Kerala to add 7,000 more deaths to state’s Covid-19 toll amid allegations of underreporting
These deaths were not registered due to reasons such as technical problems and absence of various certificates, the state health minister said.
The Kerala government will add 7,000 more deaths to its Covid-19 toll, reported the Hindustan Times, citing state Health Minister Veena George. This will take the coronavirus fatality count in the state to 33,072 as of Saturday.
The move came amid allegations from the Opposition that the Kerala government was underreporting deaths to keep the state’s mortality rate low.
“The [fatality] list is incomplete as many Covid-19 deaths fail to figure in the list,” Congress leader VD Satheesan alleged in the state Assembly on Friday. “Its public relations exercise fell flat. No government should have done such a disservice to its people.”
Satheesan also alleged that tens of thousands of families that had lost relatives due to Covid-19 were being denied financial assistance, reported PTI. In September, the Centre had told the Supreme Court that states will pay Rs 50,000 as compensation to the families of those who died of the coronavirus disease.
The deaths to be added occurred from March 2020 to the second week of June this year, reported The Indian Express. Till this period, the deaths were examined by a medical board that then announced the toll. After this, hospitals started directly uploading their fatality count online.
On Friday, George said the state government was making no deliberate attempt to exclude deaths from the Covid-19 toll. These deaths were not registered due to reasons such as technical problems and absence of various certificates, according to George.
The health minister said that Kerala was the first state in the country to set up a Covid-19 Death Assessment Committees as per the Centre’s revised guidelines. She said the state had expedited the process to provide Covid-19 death certificates to the family members of the victims in a hassle-free manner.
“If complaints exist about omissions [of deaths] in the list, the health department is open to look into them,” George said.
She said that people who died within 30 days of their admission to a hospital as a Covid-19 patient would be considered as a Covid-19 death. An order to allot Rs 50,000 as financial aid to the families of such people from the state distress relief fund has already been issued, George added.
“The state government has acted very swiftly to implement the directives as per the Centre’s new guideline,” the health minister insisted. “We are moving ahead with a clear, concrete and time-bound plan to ensure the assistance to all applicants.”
Kerala has one of the lowest Case Fatality Rates for Covid-19 at 0.5% while the countrywide average is 1.5%. With the addition of 7,000 deaths, the Case Fatality Rate is expected to rise to 0.7%, according to the Hindustan Times.
Case Fatality Rate is the ratio of the number of deaths to the number of cases reported. For example, if 12 people died when 1,000 cases were reported, the Case Fatality Rate will be 0.012, or 1.2%.
Several other states including Maharashtra, Uttarakhand, Bihar, Uttar Pradesh and Delhi, have all added such deaths to their Covid-19 toll.
On Friday, Kerala recorded 10,944 new cases, pushing the infection tally in the state to 47,74,639 since the pandemic broke out in January last year. The toll climbed by 120 to 26,072.

▸ INSTRUCTIONS TO FOLLOW: Rewrite the part of the Kerala Covid-19 article starting with "Several other states" and going on through "120 to 26,072.", changing "pandemic" to "outbreak".

▸ PROVIDED MATERIAL:
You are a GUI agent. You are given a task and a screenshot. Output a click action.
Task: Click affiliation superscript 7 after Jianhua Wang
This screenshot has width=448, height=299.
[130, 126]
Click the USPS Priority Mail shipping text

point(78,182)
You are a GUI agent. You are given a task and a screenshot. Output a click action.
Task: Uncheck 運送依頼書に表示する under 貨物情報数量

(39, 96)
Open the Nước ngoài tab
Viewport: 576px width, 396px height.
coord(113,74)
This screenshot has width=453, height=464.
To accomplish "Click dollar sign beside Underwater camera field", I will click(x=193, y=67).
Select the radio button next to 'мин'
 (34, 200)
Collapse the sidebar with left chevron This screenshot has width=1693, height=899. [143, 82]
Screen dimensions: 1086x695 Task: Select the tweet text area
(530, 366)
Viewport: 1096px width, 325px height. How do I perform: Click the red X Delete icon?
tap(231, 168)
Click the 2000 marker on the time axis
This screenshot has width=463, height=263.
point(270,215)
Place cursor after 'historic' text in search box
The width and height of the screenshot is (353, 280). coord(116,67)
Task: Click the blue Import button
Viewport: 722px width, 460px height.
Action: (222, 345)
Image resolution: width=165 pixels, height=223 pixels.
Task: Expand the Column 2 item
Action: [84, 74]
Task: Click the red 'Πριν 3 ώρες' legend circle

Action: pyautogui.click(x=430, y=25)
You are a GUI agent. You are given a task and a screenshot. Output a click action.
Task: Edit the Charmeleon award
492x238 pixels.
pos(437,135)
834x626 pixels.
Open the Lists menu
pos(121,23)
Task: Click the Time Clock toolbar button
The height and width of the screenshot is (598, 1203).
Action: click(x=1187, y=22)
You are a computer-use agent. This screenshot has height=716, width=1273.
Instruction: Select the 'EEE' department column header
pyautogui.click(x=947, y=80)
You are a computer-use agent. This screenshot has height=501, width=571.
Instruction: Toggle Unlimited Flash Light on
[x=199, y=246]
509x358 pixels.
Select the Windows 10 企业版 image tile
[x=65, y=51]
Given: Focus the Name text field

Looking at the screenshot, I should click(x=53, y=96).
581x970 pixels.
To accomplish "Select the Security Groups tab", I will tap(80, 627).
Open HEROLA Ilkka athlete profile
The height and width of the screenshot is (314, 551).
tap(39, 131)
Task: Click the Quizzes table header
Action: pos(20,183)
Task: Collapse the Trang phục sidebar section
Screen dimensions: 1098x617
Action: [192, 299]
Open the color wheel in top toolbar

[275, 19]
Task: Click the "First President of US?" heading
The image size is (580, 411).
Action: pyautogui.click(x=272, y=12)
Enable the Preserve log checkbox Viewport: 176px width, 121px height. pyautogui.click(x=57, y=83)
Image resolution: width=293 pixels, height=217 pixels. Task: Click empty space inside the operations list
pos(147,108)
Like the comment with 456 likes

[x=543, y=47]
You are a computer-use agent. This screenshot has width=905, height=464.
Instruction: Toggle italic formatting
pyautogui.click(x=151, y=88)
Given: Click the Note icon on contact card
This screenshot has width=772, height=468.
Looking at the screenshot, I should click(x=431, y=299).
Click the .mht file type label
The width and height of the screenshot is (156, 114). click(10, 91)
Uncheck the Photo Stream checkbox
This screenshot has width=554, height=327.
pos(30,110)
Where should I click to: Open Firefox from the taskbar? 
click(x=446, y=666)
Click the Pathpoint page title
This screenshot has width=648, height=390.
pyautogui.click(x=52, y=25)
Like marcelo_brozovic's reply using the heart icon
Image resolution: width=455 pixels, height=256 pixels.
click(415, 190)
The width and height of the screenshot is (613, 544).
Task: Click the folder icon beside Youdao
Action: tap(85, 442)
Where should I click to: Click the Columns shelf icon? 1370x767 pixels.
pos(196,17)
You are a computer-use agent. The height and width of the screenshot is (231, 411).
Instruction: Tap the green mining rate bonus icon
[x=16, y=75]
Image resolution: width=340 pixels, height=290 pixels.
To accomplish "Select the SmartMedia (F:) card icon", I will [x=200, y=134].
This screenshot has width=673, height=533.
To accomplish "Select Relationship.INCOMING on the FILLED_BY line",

▸ ANSWER SPACE:
Several other states including Maharashtra, Uttarakhand, Bihar, Uttar Pradesh and Delhi, have all added such deaths to their Covid-19 toll.
On Friday, Kerala recorded 10,944 new cases, pushing the infection tally in the state to 47,74,639 since the outbreak broke out in January last year. The toll climbed by 120 to 26,072.